Kurzaufgabe 1
Beantworte mit Angaben aus dem Text über Trumps Wahlkampfauftritt in Miami:
(a) Wie warm ist es zur Mittagszeit in Miami?
(b) Wie viele Menschen johlen ungefähr, während Trump die Apokalypse verkündet?
(c) Wie viele Tage vor dem Wahltag findet der Auftritt im Amphitheater statt?
Kurzaufgabe 2
Führe den Text über Trumps Wahlkampfauftritt in Miami nach seinem letzten Satz weiter.

Quelle
***

Das weisse Käppi schützt das blonde Haar vor der gleissenden Sonne. Der oberste Hemdknopf ist offen, die Krawatte bleibt im Flugzeug.
30 Grad und schwül ist es zur Mittagszeit in Miami. Und Trump verkündet in der Hitze Floridas den Untergang Amerikas. «Es ist unsere letzte Chance», schreit der republikanische Präsidentschaftskandidat. Und meint sich selbst.
Vielleicht 3000 Menschen johlen, während er die Apokalypse verkündet. «Gewinnen wir nicht, gehen die USA unter.»
Trump? Sieht sich als Retter der Nation.
Hetze durch die USA
Nonstop hetzt er von Staat zu Staat. Morgens in Iowa, mittags in Miami, nachmittags in Orlando, abends in North Carolina.
Am Hafen von Miami hat er an diesem Mittwoch das Amphitheater gemietet, sechs Tage vor dem Wahltag. Es ist zehn vor zwölf. Noch fehlt der Kandidat, der unbedingt in Florida gewinnen muss. Verliert er hier, wird er sicher nicht Präsident.

***

Bereitgestelltes Material

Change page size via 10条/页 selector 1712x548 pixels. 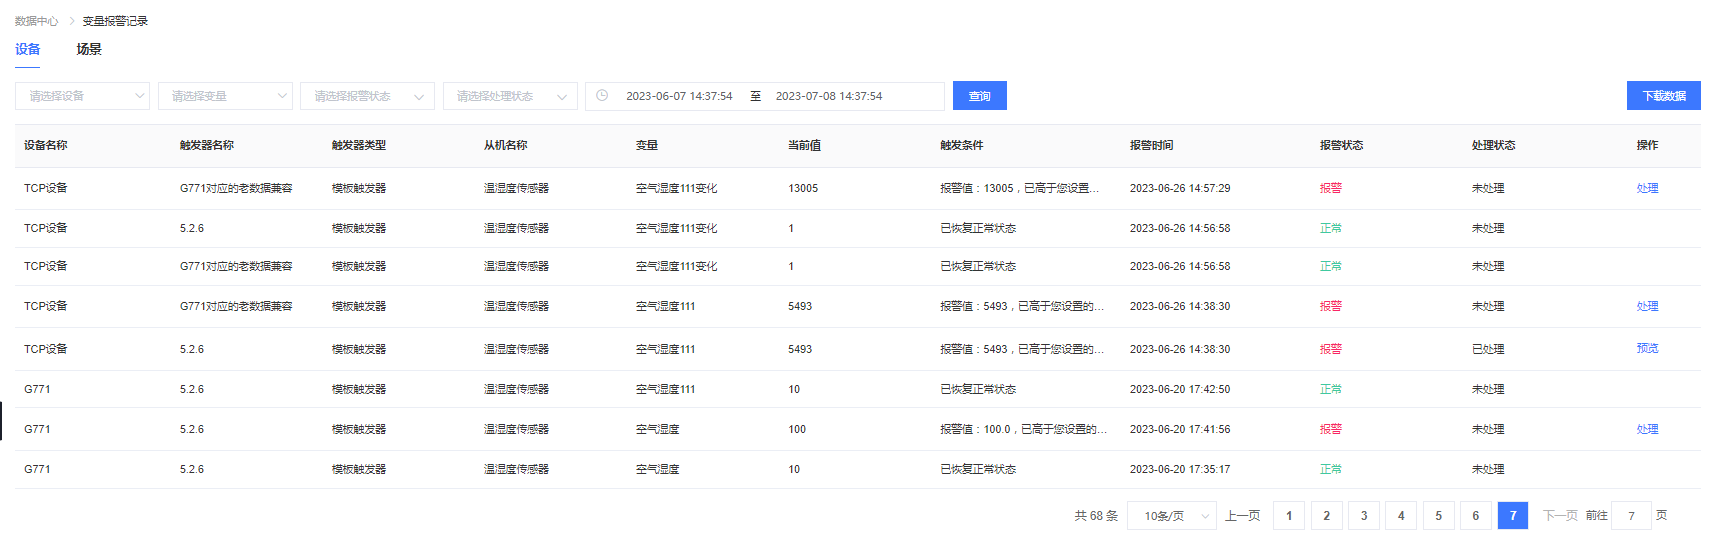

***

Lösung 1
(a) 30 Grad, dazu schwül.
(b) Vielleicht 3000.
(c) Sechs Tage.

Lösung 2
Er holt auf, liegt in einzelnen Umfragen vorne. Aber Begeisterung für Trump? Die fehlt in Miami. Viele Sitze bleiben leer, eher klein ist der Anlass in der grössten Stadt Floridas. Bescheiden aufgezogen, als müsste man aufs Geld achten. Ein Mikrofon steht auf der Bühne, hinten hängt ein Sternenbanner. Mehr nicht. Kein Star tritt neben ihm auf.
«Hillary wird total versagen»
Die Reporter sitzen eingepfercht im Publikum. Was aus Sicht Trumps durchaus Sinn macht. Nur mit handverlesenen Fans dürfen Journalisten reden.
Etwa mit Jessica Mion (18), Schweiz-Amerikanerin. Sie kam in Zürich zur Welt, ihr Vater in Lugano. Sie wählt zum ersten Mal. «Natürlich Trump», sagt die dunkelhaarige Studentin. Anwältin will sie werden. «Niemand ist besser als Trump.» Er vertrete das Volk. «Hillary setzt sich nur für Reiche ein.»
Will sie keine Frau im Weissen Haus? «Doch, aber sicher nicht Hillary», entgegnet Mion. «Gewinnt sie die Wahl, wird es 100 Jahre keine Präsidentin mehr geben.» Warum? «Sie wird total versagen.»
Trumps Frauenbild stört nicht
Neben ihr sitzt ihr Freund Enzo Cespedes (18). Er trägt ein «Hillary for Prison»-Leibchen – Hillary ins Gefängnis! «Trump ist wirklich ein Populist», sagt der Student. Wie der über Frauen spricht, stört ihn nicht. «Trump ist eben ein echter Mann, der seine Männlichkeit nicht versteckt.»
Politisch erwartet Cespedes nur eines: «Dass Trump Steuern senkt und dem Staat Geld entzieht.» Denn, sagt er, «der Staat ist korrupt».
Aus Lautsprechern dröhnen Songs der Rolling Stones. Obwohl die Briten es dem Republikaner ausdrücklich verboten haben, ihre Lieder zu spielen.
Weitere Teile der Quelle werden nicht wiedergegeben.